Nothing but the lines from the one holding "How do I perform: Select" to the final line of the listing below, both included, should be repeated, and each must match exactly. Omit pictures.

**Excerpted records**:

━━━━━━━━━━━━━━━━━━━━━━━━━━━━━━

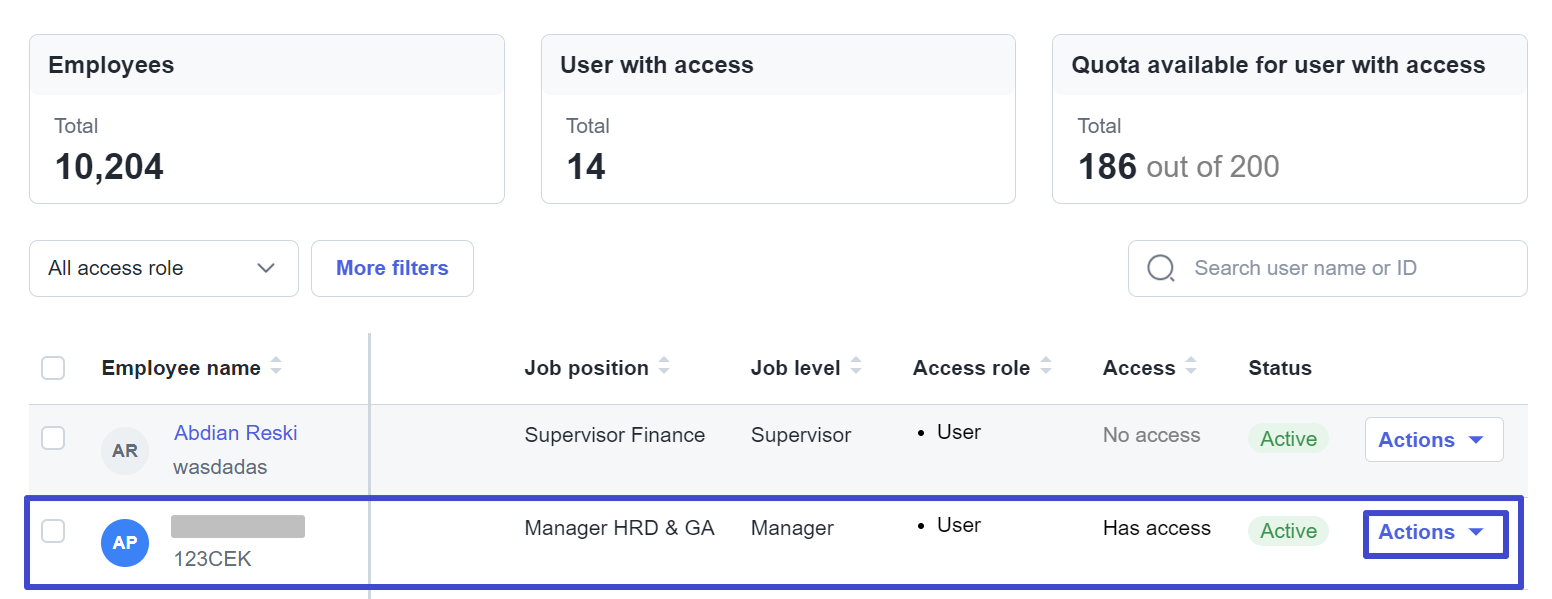
Task: Open Abdian Reski employee profile link
Action: [x=236, y=433]
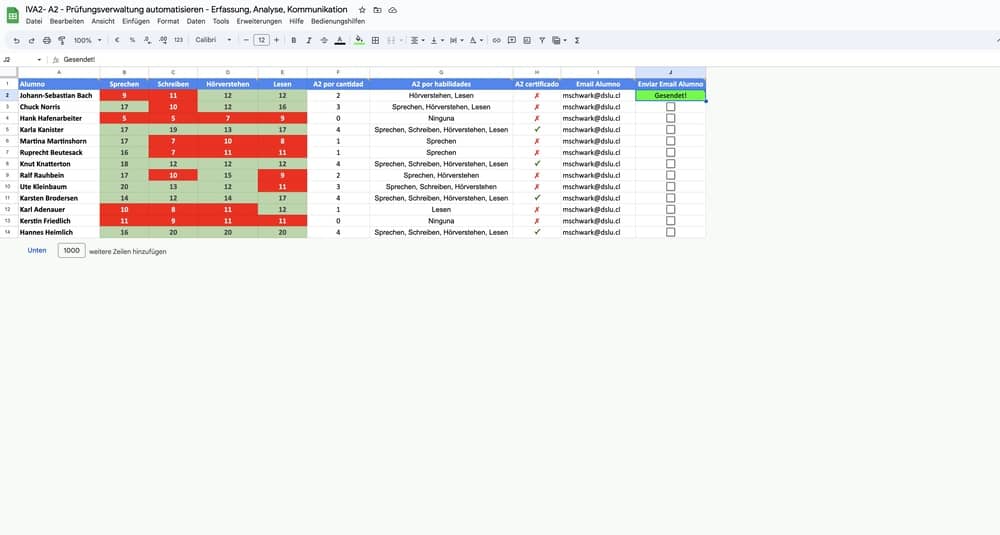Image resolution: width=1000 pixels, height=535 pixels.
Task: Click the rows count field showing 1000
Action: click(71, 251)
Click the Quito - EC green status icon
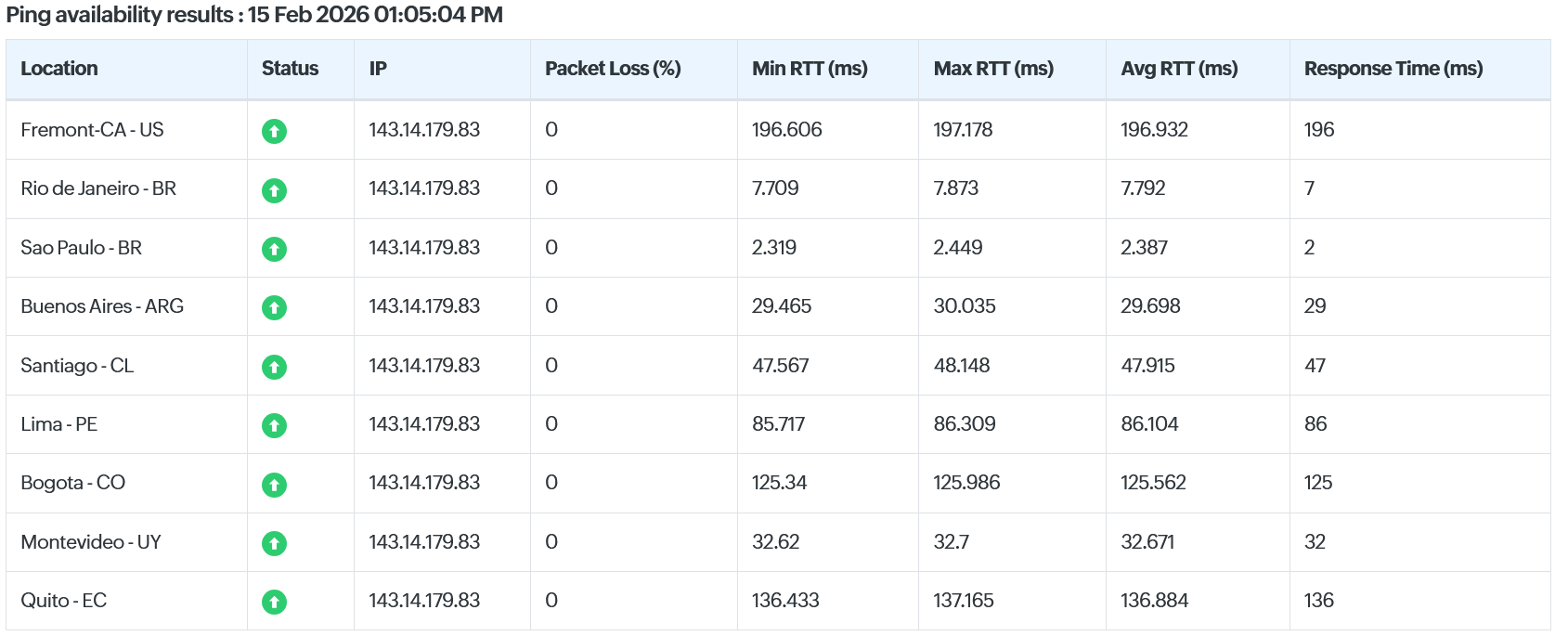This screenshot has height=636, width=1568. [x=274, y=602]
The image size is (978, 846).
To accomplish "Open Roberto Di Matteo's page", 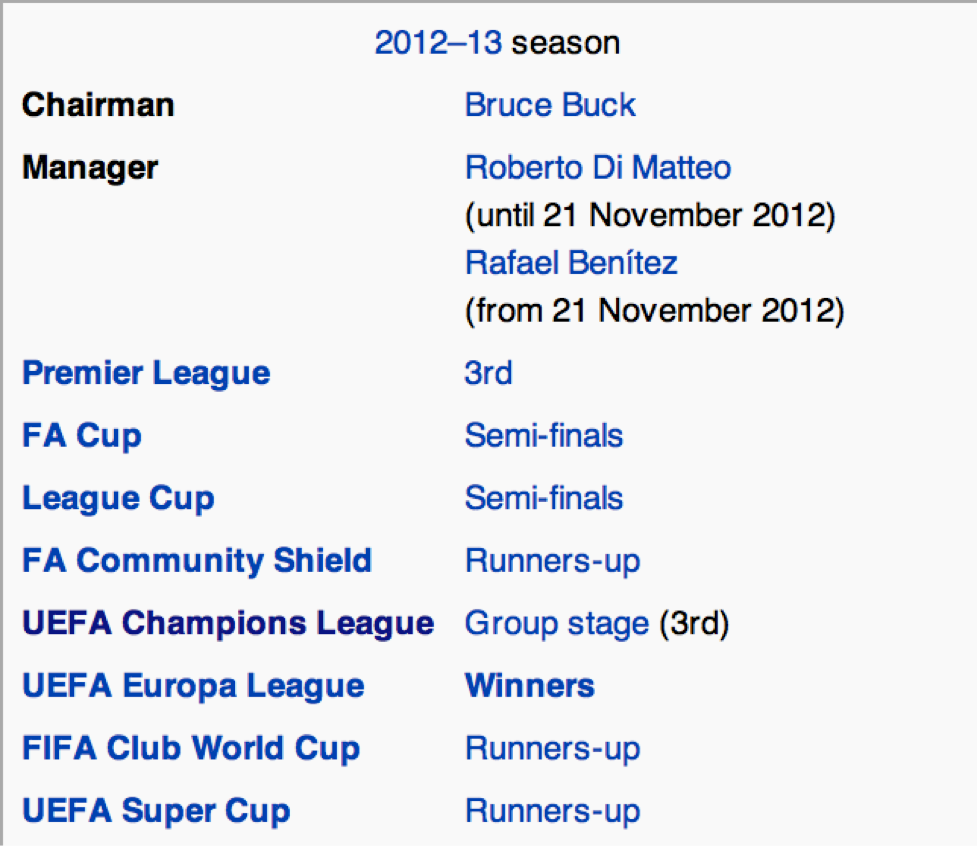I will [x=598, y=168].
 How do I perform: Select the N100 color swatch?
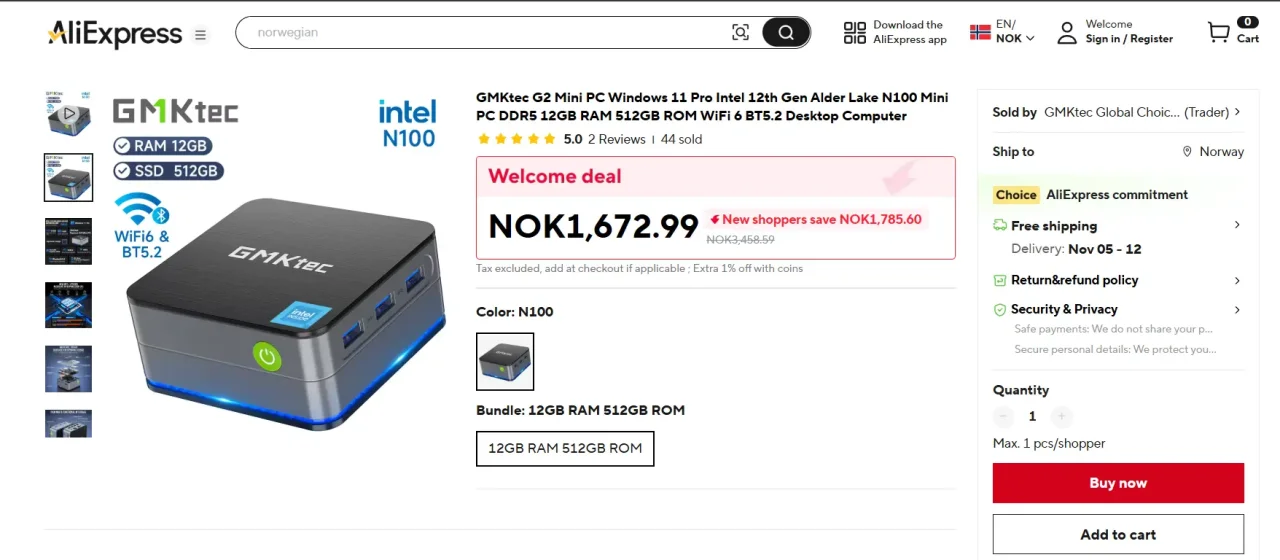coord(505,361)
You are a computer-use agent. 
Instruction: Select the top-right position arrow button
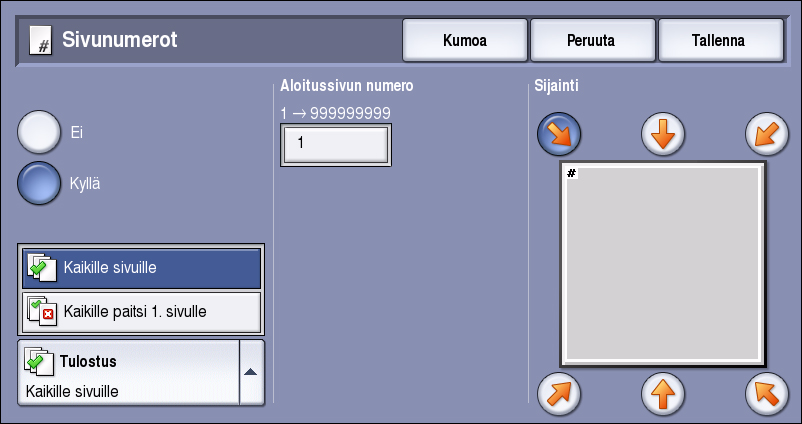coord(767,134)
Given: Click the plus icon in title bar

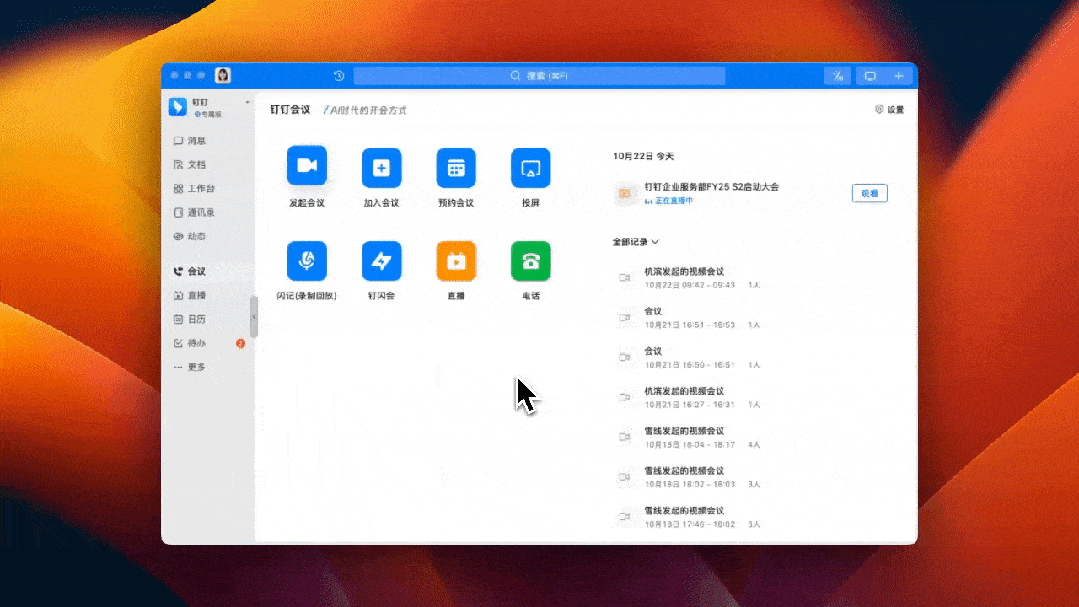Looking at the screenshot, I should point(899,76).
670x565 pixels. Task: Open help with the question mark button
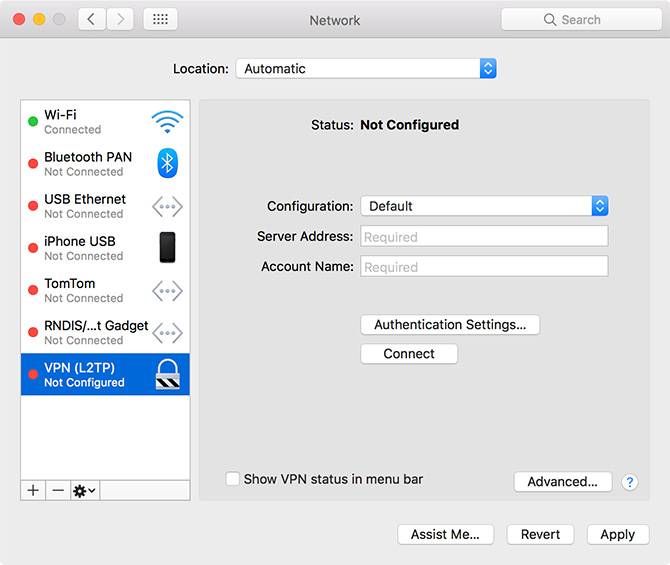point(629,482)
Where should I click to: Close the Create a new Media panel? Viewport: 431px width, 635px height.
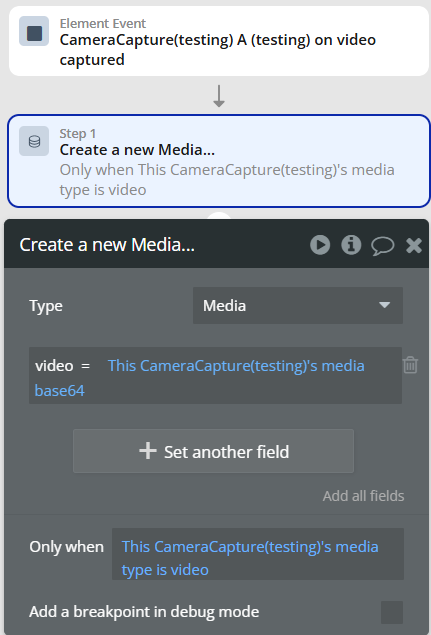point(414,245)
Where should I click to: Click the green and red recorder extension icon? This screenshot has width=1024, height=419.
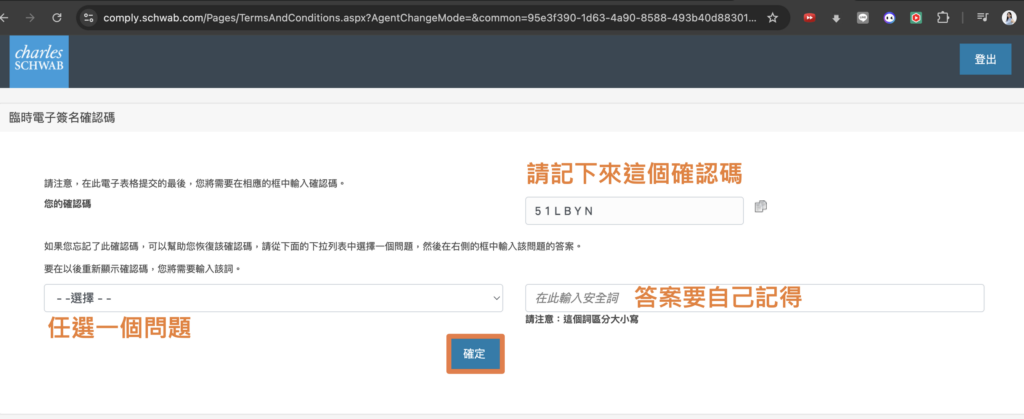916,18
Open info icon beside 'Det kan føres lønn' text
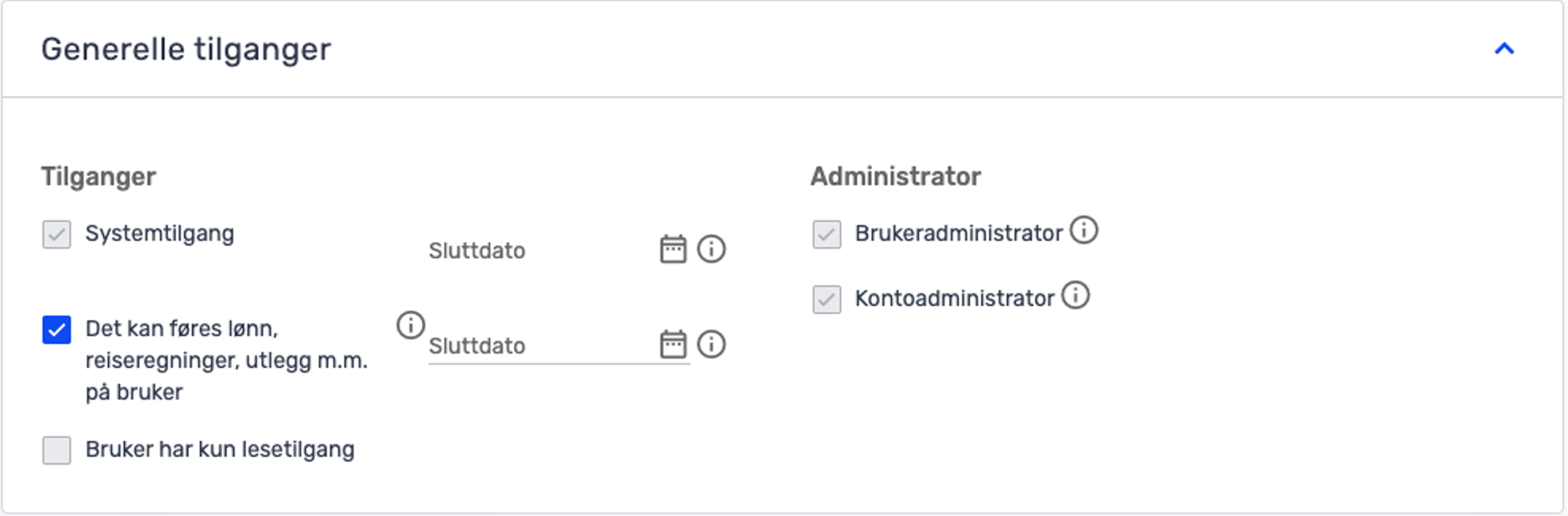This screenshot has height=516, width=1568. click(x=411, y=325)
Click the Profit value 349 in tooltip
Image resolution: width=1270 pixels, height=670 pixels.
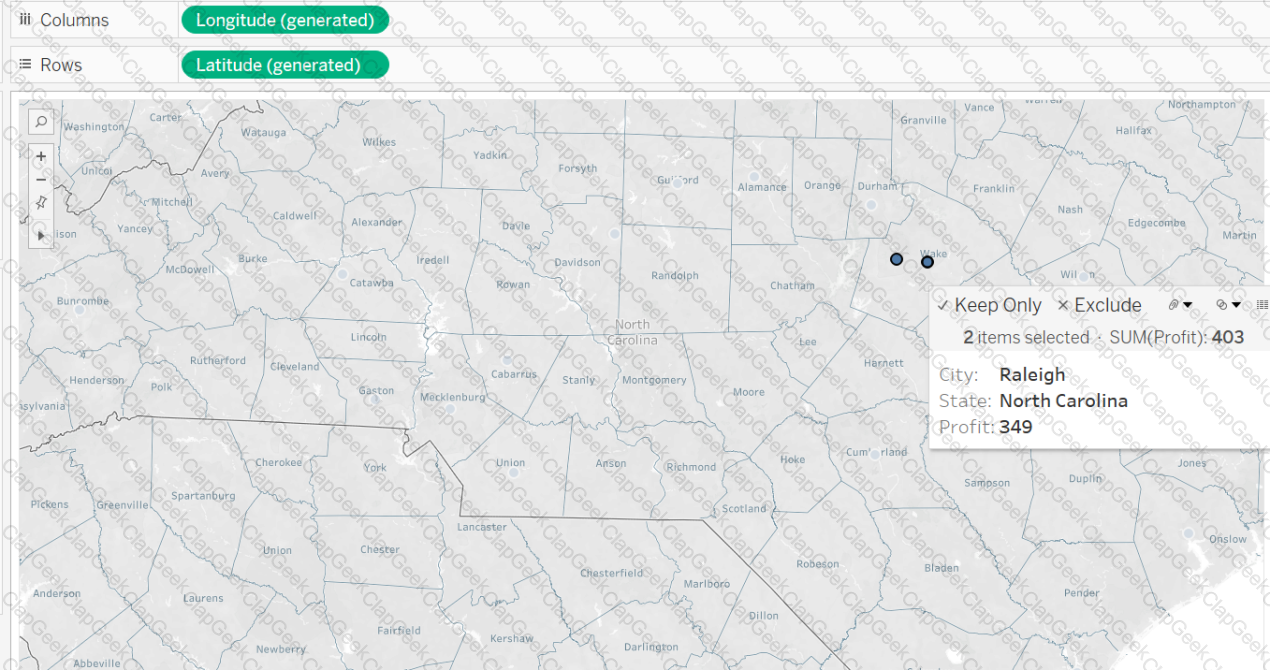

━━━━━━━━━━━━━━━━━━━━━━━━━━━━━━

**Task solution**:
 How do I perform: Select the N100 color swatch?
coord(505,361)
You are a computer-use agent. 
Instruction: Select the top-right position arrow button
coord(767,134)
Given: Click the plus icon in title bar

Looking at the screenshot, I should point(899,76).
670x565 pixels. Task: Open help with the question mark button
point(629,482)
Where should I click to: Close the Create a new Media panel? Viewport: 431px width, 635px height.
point(414,245)
Where should I click to: Click the green and red recorder extension icon? This screenshot has width=1024, height=419.
916,18
Open info icon beside 'Det kan føres lønn' text
This screenshot has height=516, width=1568. click(x=411, y=325)
Click the Profit value 349 in tooltip
Image resolution: width=1270 pixels, height=670 pixels.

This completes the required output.